# [How to complete this task]
Look at each line of the listing. Copy those that hold the string "window".

# [Working data]
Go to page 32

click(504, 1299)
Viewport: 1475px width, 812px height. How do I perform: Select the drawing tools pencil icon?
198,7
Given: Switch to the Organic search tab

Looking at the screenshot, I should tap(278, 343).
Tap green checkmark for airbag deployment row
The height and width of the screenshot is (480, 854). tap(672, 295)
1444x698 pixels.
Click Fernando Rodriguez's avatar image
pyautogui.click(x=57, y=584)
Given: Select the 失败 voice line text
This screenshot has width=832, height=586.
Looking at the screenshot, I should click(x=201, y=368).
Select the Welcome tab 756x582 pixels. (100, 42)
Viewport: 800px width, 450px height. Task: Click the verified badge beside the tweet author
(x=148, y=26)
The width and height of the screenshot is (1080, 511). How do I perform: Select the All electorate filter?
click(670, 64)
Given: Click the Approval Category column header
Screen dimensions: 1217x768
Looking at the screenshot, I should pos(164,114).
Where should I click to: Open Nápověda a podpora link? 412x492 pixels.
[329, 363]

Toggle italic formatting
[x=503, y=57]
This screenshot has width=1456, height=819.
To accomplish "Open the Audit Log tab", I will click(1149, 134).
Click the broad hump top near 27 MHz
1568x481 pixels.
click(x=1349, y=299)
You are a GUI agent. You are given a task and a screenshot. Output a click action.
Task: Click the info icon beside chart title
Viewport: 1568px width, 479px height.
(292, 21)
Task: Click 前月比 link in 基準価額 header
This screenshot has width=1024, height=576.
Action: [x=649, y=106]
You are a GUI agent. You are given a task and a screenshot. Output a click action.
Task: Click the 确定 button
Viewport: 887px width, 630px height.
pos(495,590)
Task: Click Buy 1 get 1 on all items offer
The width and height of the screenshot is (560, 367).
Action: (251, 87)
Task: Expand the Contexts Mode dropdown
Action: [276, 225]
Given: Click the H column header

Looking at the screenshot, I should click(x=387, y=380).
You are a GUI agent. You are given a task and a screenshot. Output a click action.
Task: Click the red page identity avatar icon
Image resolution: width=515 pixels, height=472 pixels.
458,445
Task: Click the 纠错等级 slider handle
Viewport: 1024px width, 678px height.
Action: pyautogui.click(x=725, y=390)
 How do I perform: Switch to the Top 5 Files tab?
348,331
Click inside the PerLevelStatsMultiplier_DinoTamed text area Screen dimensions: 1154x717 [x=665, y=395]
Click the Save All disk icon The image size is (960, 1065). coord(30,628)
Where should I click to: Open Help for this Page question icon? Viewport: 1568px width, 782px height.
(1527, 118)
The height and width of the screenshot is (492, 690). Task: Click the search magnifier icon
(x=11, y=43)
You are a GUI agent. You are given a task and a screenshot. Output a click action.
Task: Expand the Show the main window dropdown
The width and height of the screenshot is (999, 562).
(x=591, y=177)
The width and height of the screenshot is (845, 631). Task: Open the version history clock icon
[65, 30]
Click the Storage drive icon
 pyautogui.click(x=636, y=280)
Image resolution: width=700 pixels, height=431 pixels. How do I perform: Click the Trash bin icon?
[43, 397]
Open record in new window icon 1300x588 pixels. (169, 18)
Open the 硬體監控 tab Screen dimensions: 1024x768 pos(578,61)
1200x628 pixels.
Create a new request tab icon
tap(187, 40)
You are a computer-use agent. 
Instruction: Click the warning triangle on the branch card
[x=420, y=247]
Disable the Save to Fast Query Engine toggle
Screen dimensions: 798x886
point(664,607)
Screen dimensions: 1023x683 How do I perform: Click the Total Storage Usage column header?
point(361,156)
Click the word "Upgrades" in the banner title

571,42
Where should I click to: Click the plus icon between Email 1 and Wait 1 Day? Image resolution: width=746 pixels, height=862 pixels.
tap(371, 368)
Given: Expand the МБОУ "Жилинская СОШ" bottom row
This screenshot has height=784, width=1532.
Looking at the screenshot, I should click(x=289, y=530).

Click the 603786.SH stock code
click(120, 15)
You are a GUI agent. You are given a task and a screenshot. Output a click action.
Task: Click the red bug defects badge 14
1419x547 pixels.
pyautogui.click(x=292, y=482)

# [Result of this exercise]
Task: Expand the Show the main window dropdown
Open record in new window icon 1300x588 pixels. (169, 18)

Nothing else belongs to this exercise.